Meg negó con la cabeza.
—No. —Se sentó en la silla de Minnie y apartó la mano hinchada de Ben de sus vaqueros. Había algo que había intentado sacar del bolsillo.
—¿Qué quieres decir? —La voz de Vivian era prácticamente un chirrido—. Tengo el certificado de RCP y DEA. Y colaboro como enfermera voluntaria los fines de semana.
¿No se iba a callar nunca? Sin pensárselo dos veces, Meg metió su mano en el bolsillo de Ben. Sus dedos tocaron un objeto pequeño con forma de bolígrafo. Gracias a Dios.
—¿Qué es eso? —quiso saber Vivian—. ¿Qué estás haciendo?
—Un autoinyector de epinefrina. —Meg quitó la tapa y, con toda la fuerza que pudo, clavó la aguja del inyector a través de los vaqueros de Ben, en la parte carnosa de su muslo, y la sostuvo allí. Nadie habló. Meg casi no se atrevía a respirar. Durante unos cuantos segundos, no ocurrió nada. Luego, Ben abrió la boca e inhaló todo el aire que pudo. La hinchazón de su cara y sus extremidades comenzó a bajar.
—Gracias —jadeó, antes de caer pesadamente sobre la mesa.
—¿Cómo lo sabías? —le preguntó T.J. a Meg—. ¿Cómo sabías lo que había que hacer?

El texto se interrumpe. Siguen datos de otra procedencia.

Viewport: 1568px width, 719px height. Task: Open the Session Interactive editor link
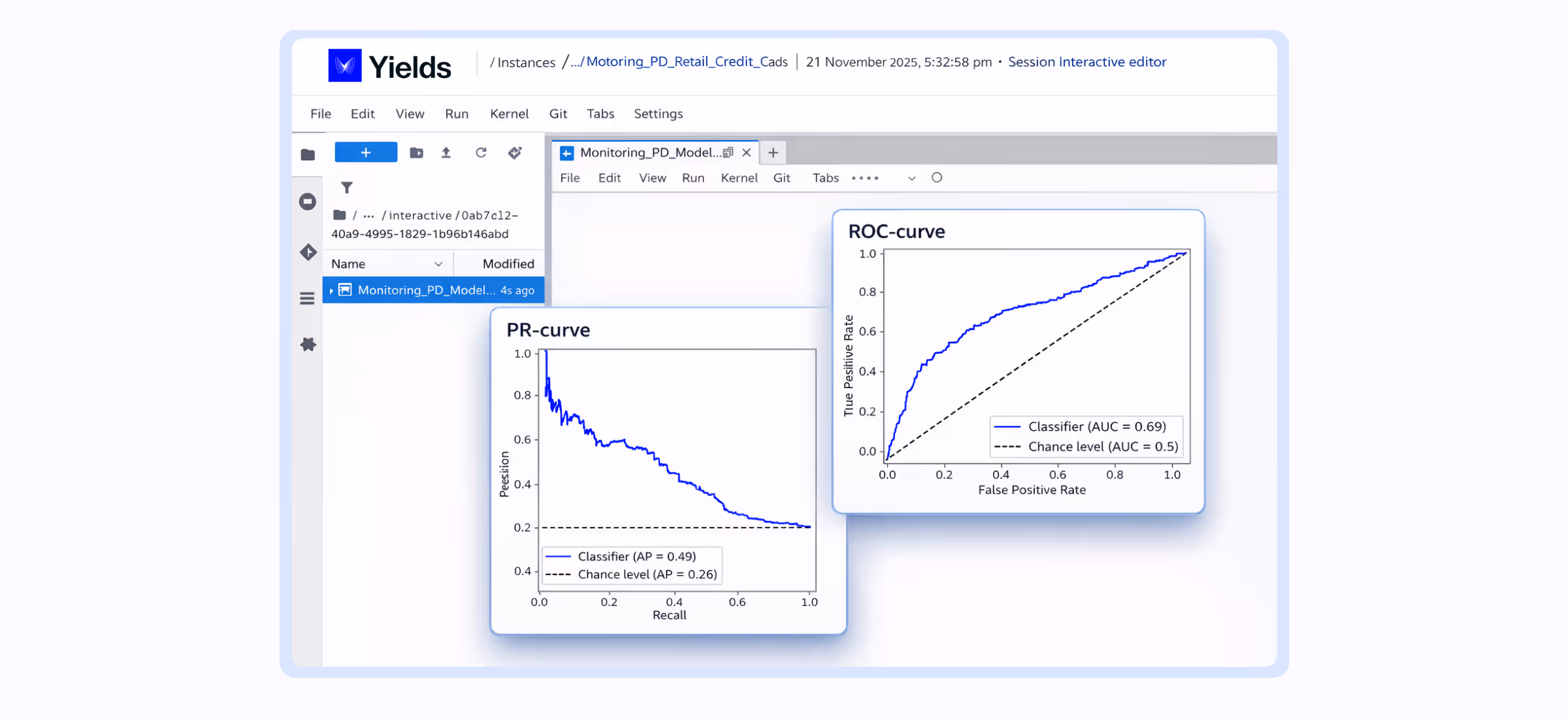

Lentamente, Meg aflojó la presión de su mano sobre el inyector y lo dejó caer entre sus dedos; luego se metió las manos en los bolsillos. Le temblaban de manera incontrolable. Todos la estaban mirando, esperando alguna respuesta por su parte. Intentó controlar su voz, pero sus palabras brotaron trabadas las unas con las otras:
—Yo… ehh… Mi madre…
—Su madre es alérgica a las picaduras de abeja —dijo Minnie—. Siempre lleva una cosa de esas con ella.
Meg le sonrió, sorprendida de que su amiga se acordase de eso.

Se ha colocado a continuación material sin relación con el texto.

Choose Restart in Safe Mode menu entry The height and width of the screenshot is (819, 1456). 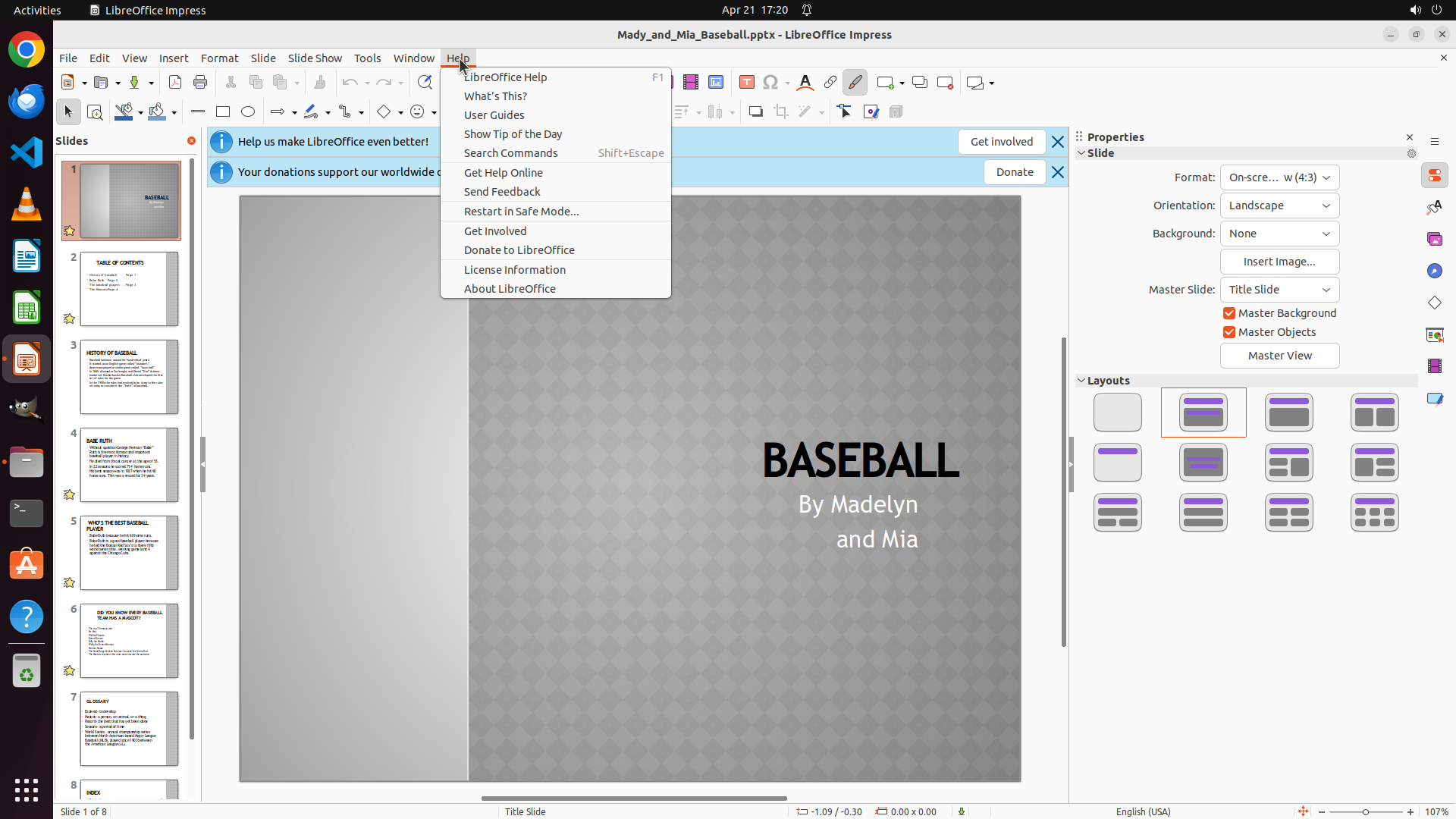[521, 212]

—¿Le ha picado una abeja? —preguntó Gunner—. ¿Dentro de la casa?
Ben se incorporó en su silla y negó con la cabeza. Prácticamente había recuperado su aspecto normal, excepto por un ligero enrojecimiento de la piel y los párpados, que aún tenía hinchados.

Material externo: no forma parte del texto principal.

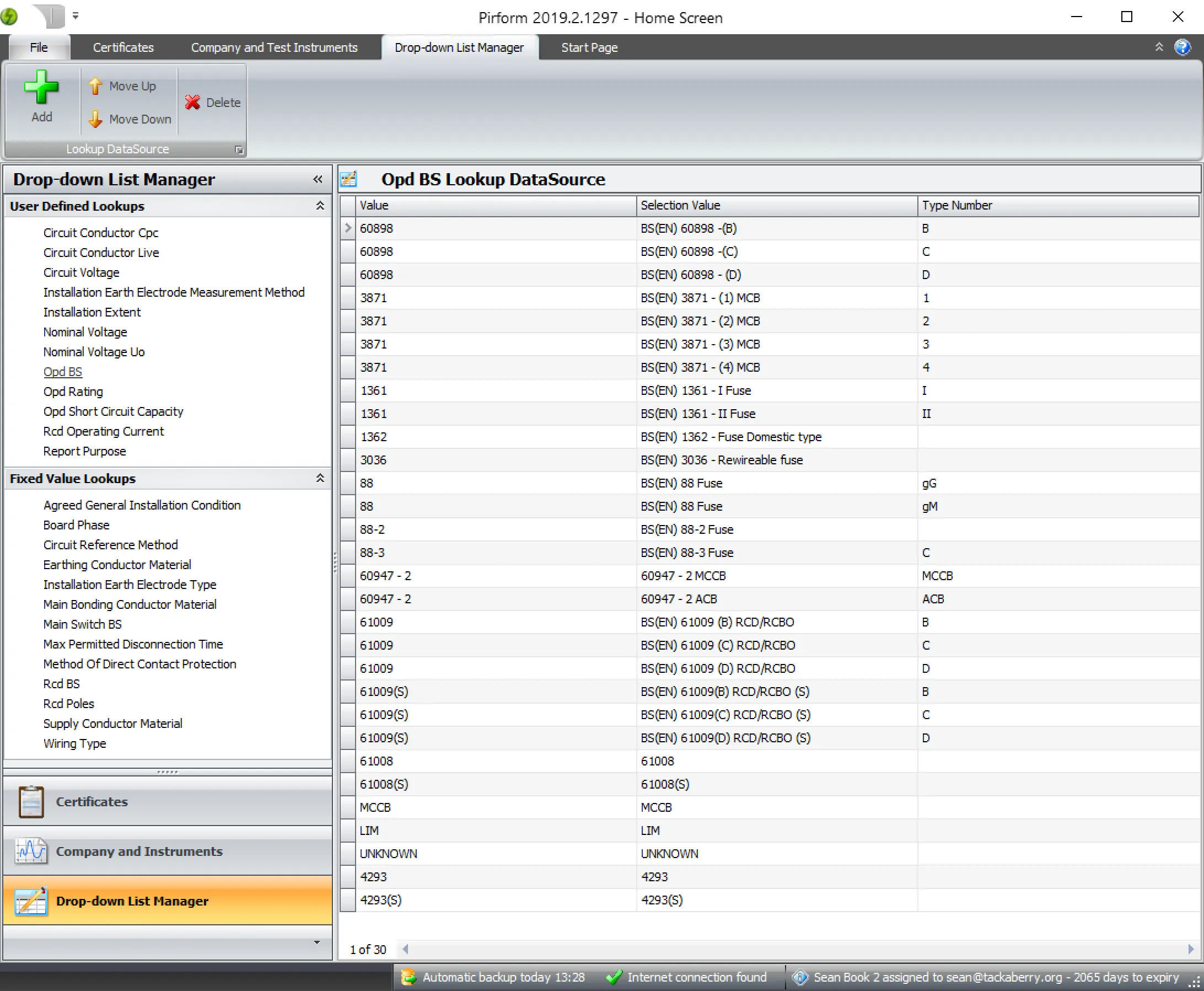Image resolution: width=1204 pixels, height=991 pixels.
Task: Click the Move Up arrow icon
Action: click(x=96, y=85)
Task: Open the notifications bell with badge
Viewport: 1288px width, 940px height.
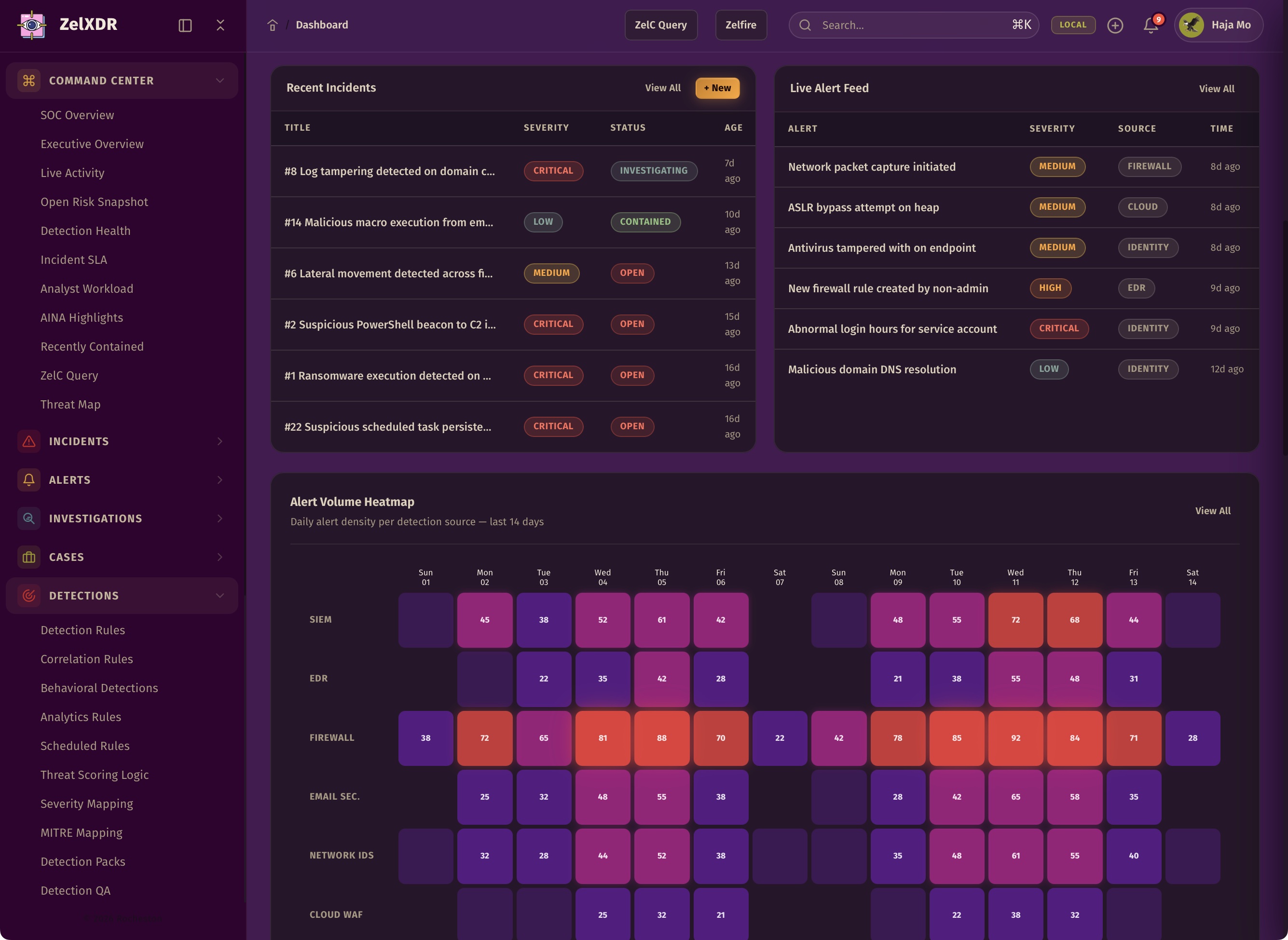Action: point(1150,25)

—Frutos secos. Soy alérgico a los frutos secos. Tiene que haber en la ensalada.
Vivian se giró bruscamente hacia Meg:
—Solo te dije que pusieras tomates, pepinos y picatostes.
¿De verdad, Master Chef? El corazón de Meg continuaba latiendo a toda velocidad, por lo que necesitó respirar hondo varias veces antes de poder responderle con algo que no fuese un grito:
—Eso es lo único que puse —dijo, hablando pausadamente—. Lechuga, tomates, pepinos, picatostes y unos tacos de queso feta.
—Y almendras —añadió Lori, examinando el cuenco de la ensalada.
—¿Almendras? —repitió Meg.
Lori empujó el cuenco hacia ella:
—Mira.
Diez cabezas se inclinaron sobre el cuenco y Meg pudo verlos claramente: varios trozos minúsculos de almendra esparcidos por toda la ensalada.